Still, the Smiths would be required to wear masks in public areas and when out exploring on Zodiacs (but not while paddling single or double kayaks). Some shipboard facilities would be closed, such as the buffet, hot tubs, and infinity pools. Dining, gym access, and visits to the bridge to hang out with the officers would be staggered. In addition to strict housekeeping standards, the facilities would literally clean themselves; Lindblad has coated its ships with ACT CleanCoat, a veneer that automatically breaks down microbes and allergens on contact.
There would be a physician on board and likely a nurse, too. And each day, guests and crew would be required to undergo temperature checks and fill out health questionnaires.
“You can count on everybody saying, ‘Joe, the waiter was coughing this morning,’ or you can ask Joe to fill out a form every day and make sure he isn’t coughing. But you want to encourage both,” Lorber says. Those with symptoms would be tested and, if the results are negative, tested again within a 48-hour period, using tests that can be analyzed right in the guest’s room.
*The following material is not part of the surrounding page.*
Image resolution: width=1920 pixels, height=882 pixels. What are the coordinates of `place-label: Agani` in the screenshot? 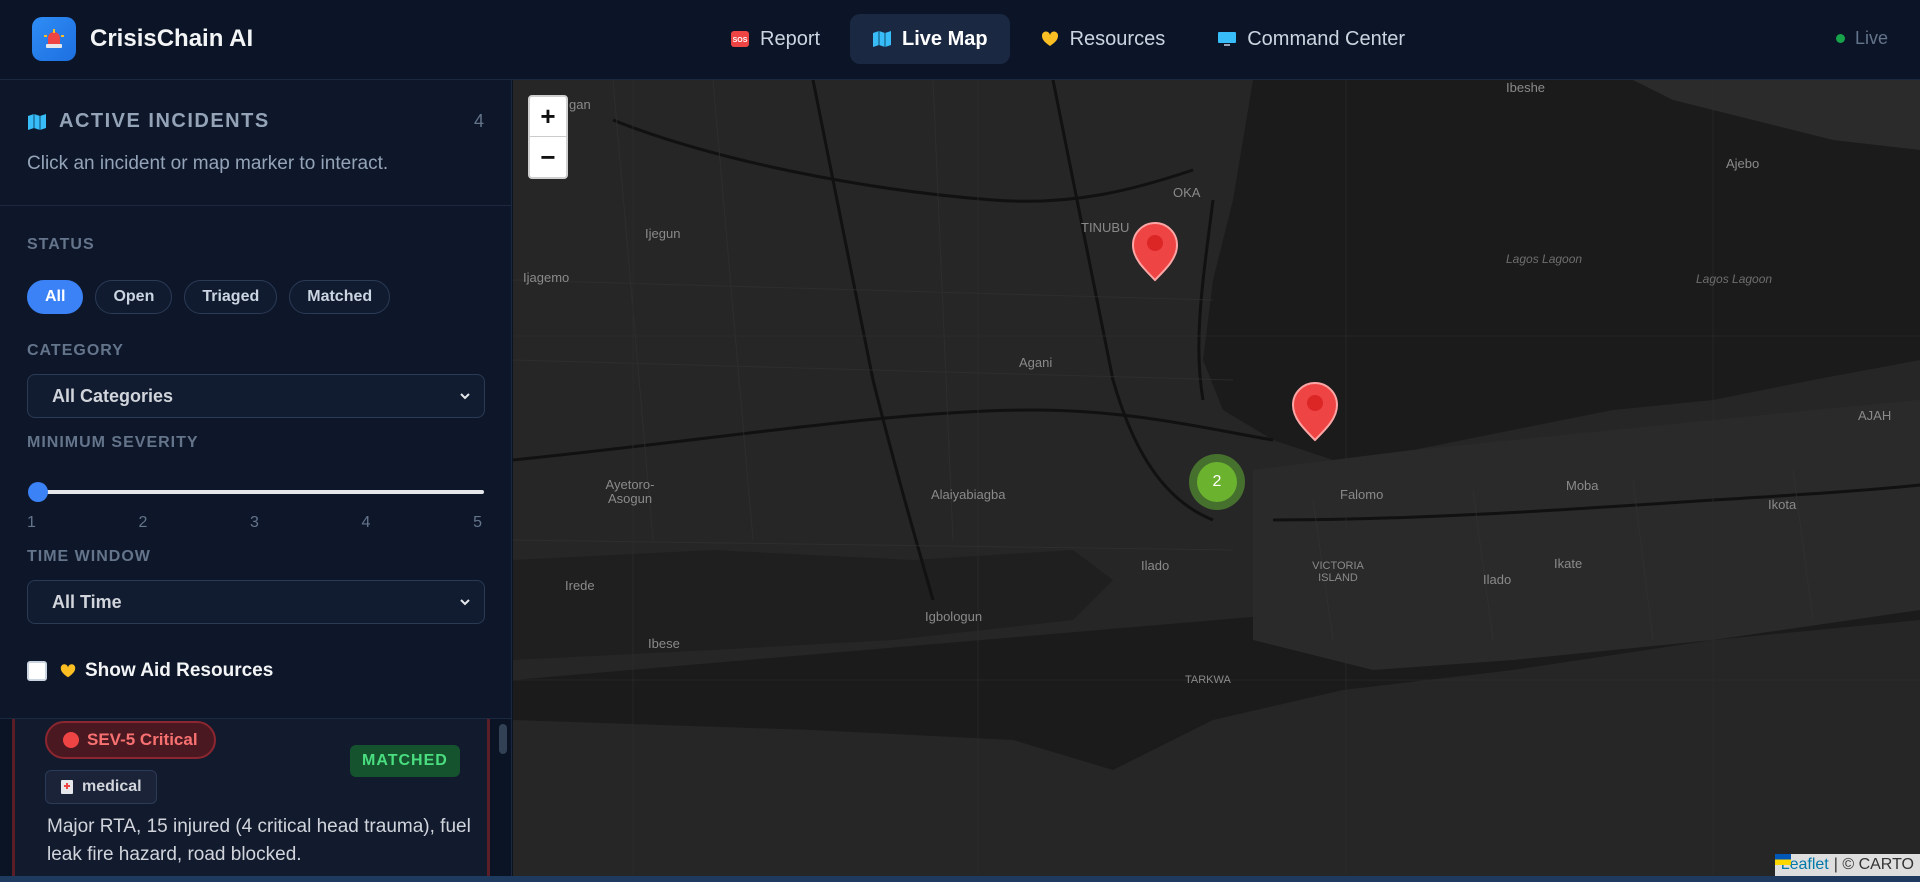 It's located at (1036, 362).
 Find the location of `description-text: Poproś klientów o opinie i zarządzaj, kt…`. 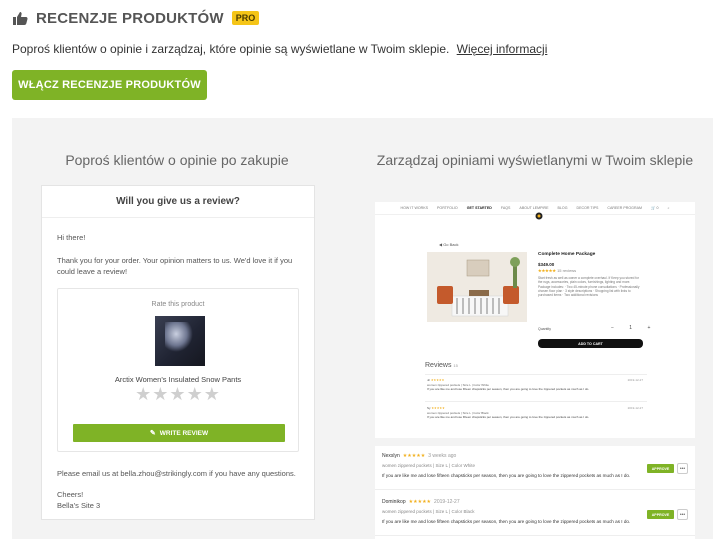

At some point during the voyage, which could last anywhere from two weeks to 35 days and start from US$15,000 per person/double occupancy, guests would likely receive at least one more round of testing—with any positive results sending the guest and their close contacts into dedicated quarantine cabins.
Lindblad is still preparing for a worst-case scenario. As such, its ships will be equipped with a ventilator that the staff doctor will be trained to operate, and a medical evacuation plan—currently being developed by the International Association of Antarctic Tour Operators (IAATO)—will include prearranged agreements with local hospitals.
Of course, in Antarctica, there’s no such thing: Once you’re beyond the Drake Passage, the only air ambulance is from King George Island to Punta Arenas, Chile. In the event of a large outbreak, the ship would have to turn back.
No Local Contact
Staying away from people is easy in Antarctica. The only human interaction might come at research stations, which Lindblad used to include on weather-permitting trips. Now the company is planning not to visit them until scientists agree or the pandemic fully subsides.
In other destinations where Lindblad soon hopes to again operate its 48- to 148-passenger ships, such as Baja, Mexico, the Galápagos Islands, and Tahiti, civilization would be avoided—which flies in the face of some of the line’s sustainability goals.
“It’s a conundrum,” says CEO Lindblad. “We want to provide [local communities] with some economic value.” Selling local artwork shipboard may be one way, he says; other ideas are under development.
These workarounds will likely be necessary well into 2021. Even if there’s a vaccine, it wouldn’t be 100 per cent effective, explains Lorber.
And yet, about 40 per cent to 45 per cent of the company’s past guests have indicated they’re ready to cruise again. Says Lindblad: “I think there will be an acceleration of interest in places that are remote. That just naturally feels safer to people. Bouncing around big cities, not so much.”